Full membership of the Royal Academy was an important goal for Clint. His failure to achieve this led to his resignation from the academy in 1836. In that year he gave evidence hostile to the Royal Academy to the House of Commons select committee on arts and manufactures. He seems to have had a difficult temperament. While he was not directly involved in current debates on the direction and content of the visual and dramatic arts, Clint's work stands at the intersection of painting and the theatre and is emblematic of those debates.
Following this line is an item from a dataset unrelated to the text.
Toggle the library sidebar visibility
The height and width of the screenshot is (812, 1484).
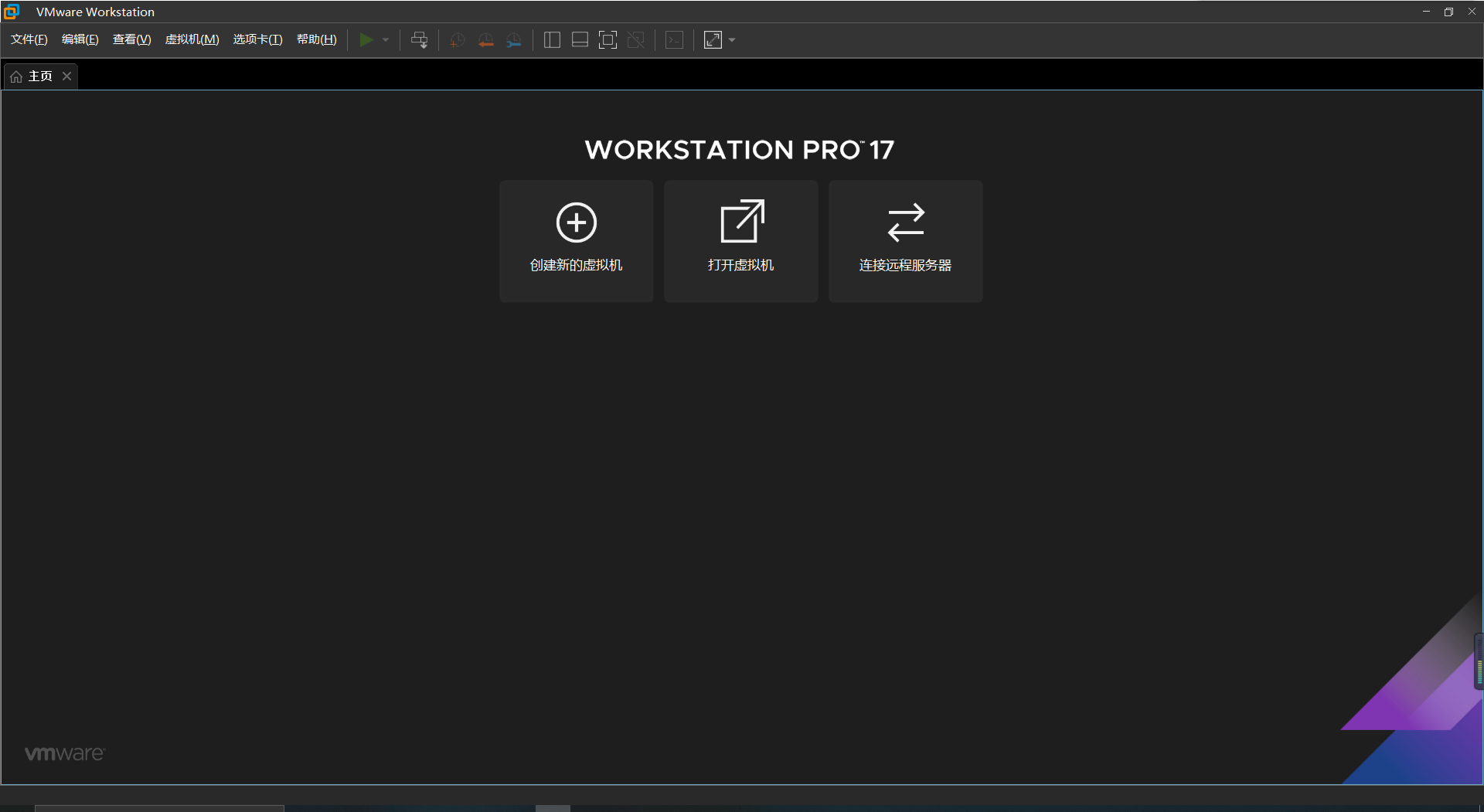[x=552, y=39]
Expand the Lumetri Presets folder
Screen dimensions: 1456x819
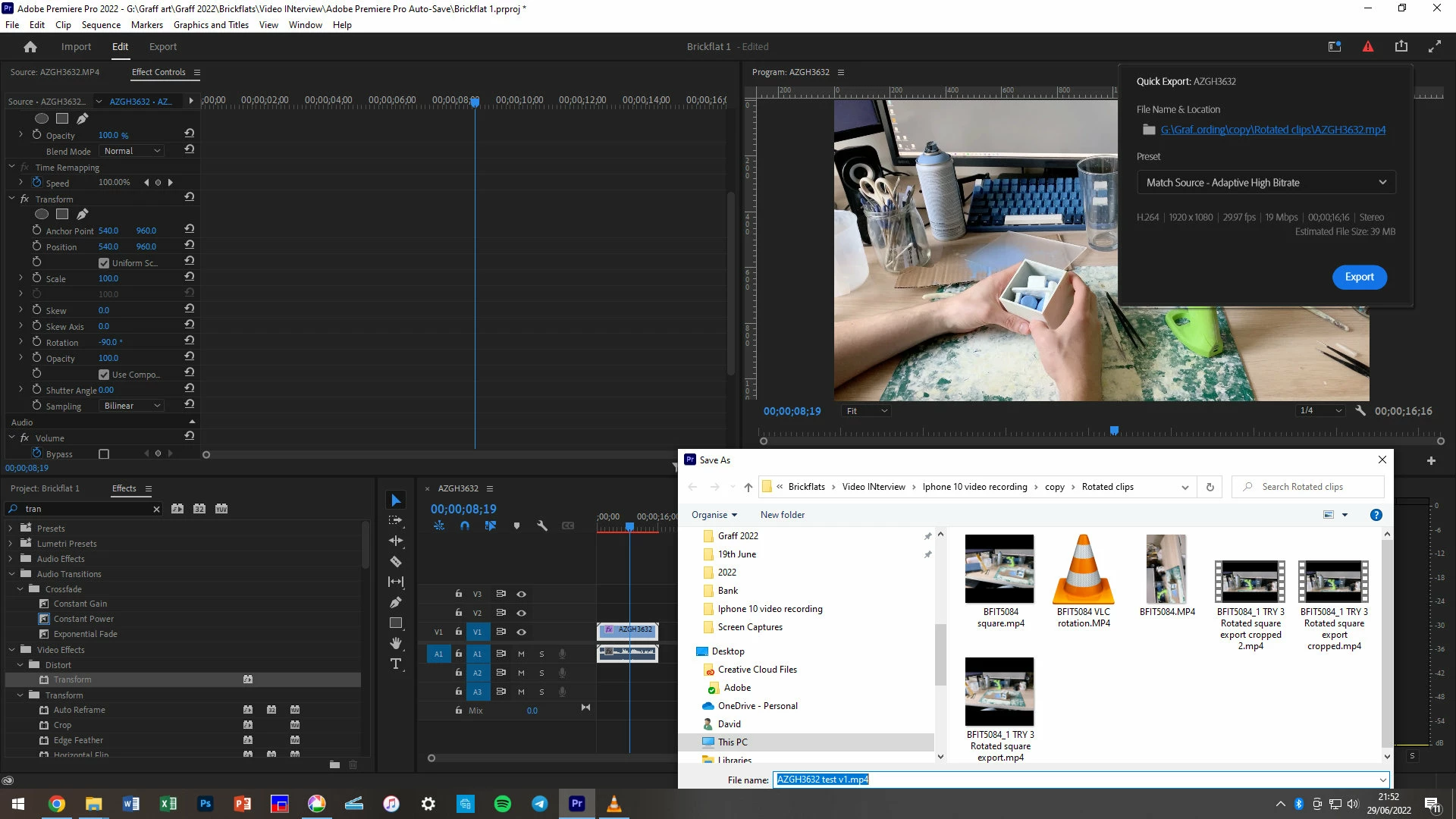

The poverty Clint knew for most of his life was eased by some property that came to him with his second wife, Helena Melmoth (1778/9-1846), whom he married at St Pancras on 26 September 1825. This helped to augment his income from painting and engraving. He retired to 1 Albert Cottages, Montpellier Road, Peckham, Surrey, and moved near the end of his life to 32 Pembroke Square, Kensington, where he died, a widower, on 16 May 1854. He was buried in Kensal Green cemetery. Clint had a pupil, (Robert) William Buss, who was the author of his obituary in the Art Journal (July 1854).